The Homestead.yaml file will be placed in the ~/.homestead directory. If you’re using a Mac or Linux system.

Download Craft CMS

Next you need to download craft cms.

I’ve added a folder to my home directory called “sites” and put the contents of the craft.zip file in a folder called “my-craft-site” within the sites folder.

Users/mattcollins/sites/my-craft-site/

Configure Homestead for your Craft

Open the homestead.yaml file the terminal or text editor. You’ll find it here

~/.homestead/Homestead.yaml

The file comes with a set of default configurations. We need to make the following changes:

Set your SSH key

Don’t have an SSH key? You can create an SSH key pair using the following command:

ssh-keygen -t rsa -C “your_email@example.com

Once you have created a SSH key, specify the key’s path in the authorize property of your Homestead.yaml file.

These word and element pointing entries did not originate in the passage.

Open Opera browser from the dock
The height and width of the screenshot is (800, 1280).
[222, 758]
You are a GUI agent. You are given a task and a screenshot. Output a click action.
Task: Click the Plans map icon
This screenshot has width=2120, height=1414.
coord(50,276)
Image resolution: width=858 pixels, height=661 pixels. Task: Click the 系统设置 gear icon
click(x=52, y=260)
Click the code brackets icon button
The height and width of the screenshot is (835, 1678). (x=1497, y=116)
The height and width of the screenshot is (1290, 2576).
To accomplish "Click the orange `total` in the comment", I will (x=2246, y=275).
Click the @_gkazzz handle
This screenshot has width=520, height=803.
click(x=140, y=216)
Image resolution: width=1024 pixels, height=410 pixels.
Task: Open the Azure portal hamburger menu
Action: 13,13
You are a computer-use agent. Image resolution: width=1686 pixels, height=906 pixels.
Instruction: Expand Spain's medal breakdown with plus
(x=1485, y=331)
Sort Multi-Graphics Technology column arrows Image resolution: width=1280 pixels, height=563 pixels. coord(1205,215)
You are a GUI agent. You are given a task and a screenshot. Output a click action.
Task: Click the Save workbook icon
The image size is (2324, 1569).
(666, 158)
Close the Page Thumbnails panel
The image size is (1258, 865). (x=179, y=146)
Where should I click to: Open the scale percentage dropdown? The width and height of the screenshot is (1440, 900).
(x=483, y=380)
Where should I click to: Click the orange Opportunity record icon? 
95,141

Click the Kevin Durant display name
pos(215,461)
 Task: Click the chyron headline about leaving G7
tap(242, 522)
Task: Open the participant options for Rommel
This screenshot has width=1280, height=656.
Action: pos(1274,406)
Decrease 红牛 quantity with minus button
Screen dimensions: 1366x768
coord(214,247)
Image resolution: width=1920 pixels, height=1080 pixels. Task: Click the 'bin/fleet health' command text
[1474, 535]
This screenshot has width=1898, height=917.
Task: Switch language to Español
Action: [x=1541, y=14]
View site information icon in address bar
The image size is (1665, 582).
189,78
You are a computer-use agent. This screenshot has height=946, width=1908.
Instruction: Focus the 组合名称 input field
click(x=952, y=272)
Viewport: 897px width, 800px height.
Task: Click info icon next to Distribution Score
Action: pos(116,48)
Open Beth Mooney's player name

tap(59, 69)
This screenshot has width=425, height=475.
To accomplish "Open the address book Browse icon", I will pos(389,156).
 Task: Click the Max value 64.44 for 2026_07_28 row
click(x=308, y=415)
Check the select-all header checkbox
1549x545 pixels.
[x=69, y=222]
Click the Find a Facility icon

authorize: /Users/mattcollins/.ssh/id_rsa.pubkeys:
 — /Users/mattcollins/.ssh/id_rsa

Add a folder for your Craft site

folders:
 — map: /Users/mattcollins/sites/my-craft-site
to: /home/vagrant/sites/my-craft-site

Configure your Craft

To add our craft site, we need to map a domain to the location of craft’s index.php file.

sites:
 — map: my-craft-site.dev
to: /home/vagrant/sites/my-craft-site/public

Add a database for your Craft site

databases:
 — my-craft-site

Save the homestead.yaml file.

Tell Craft how to connect to your homestead database

Open up your craft/config/db.php file on your server. This file holds some settings that tell Craft how it can connect to your database.

  1. Set ‘database’ to the database set in homestead.yaml: ‘my-craft-site’
  2. Set ‘user’ to homestead’s default user: ‘homestead’
  3. Set ‘password’ to homestead’s default passoword: ‘secret’

Add a domain to the host file on your machine

The hosts file will redirect your requests for our craft domain into your Homestead environment. This file is located at /etc/hosts. The lines you add to this file will look like the following:

192.168.10.10 my-craft-site.dev

Launch The Vagrant Box

Now that we have set everything up we need to run the ‘homestead up’ command in your terminal. Vagrant will boot the virtual machine, and configure our site automatically!

Launch the Craft Installer

Now that our virtual machine is running, we need to run the craft installer. Point your browser to http://my-craft-site.dev/admin. If you see a monkey in your browser, you’ve done everything right!

That’s all folks

Whilst there is a little bit of upfront setup, I’ve found working with Homestead to be a breath of fresh air coming from MAMP. I suggest reading further on Homestead’s documentation about launching and destroying vagrant boxes and the workflow for adding additional sites.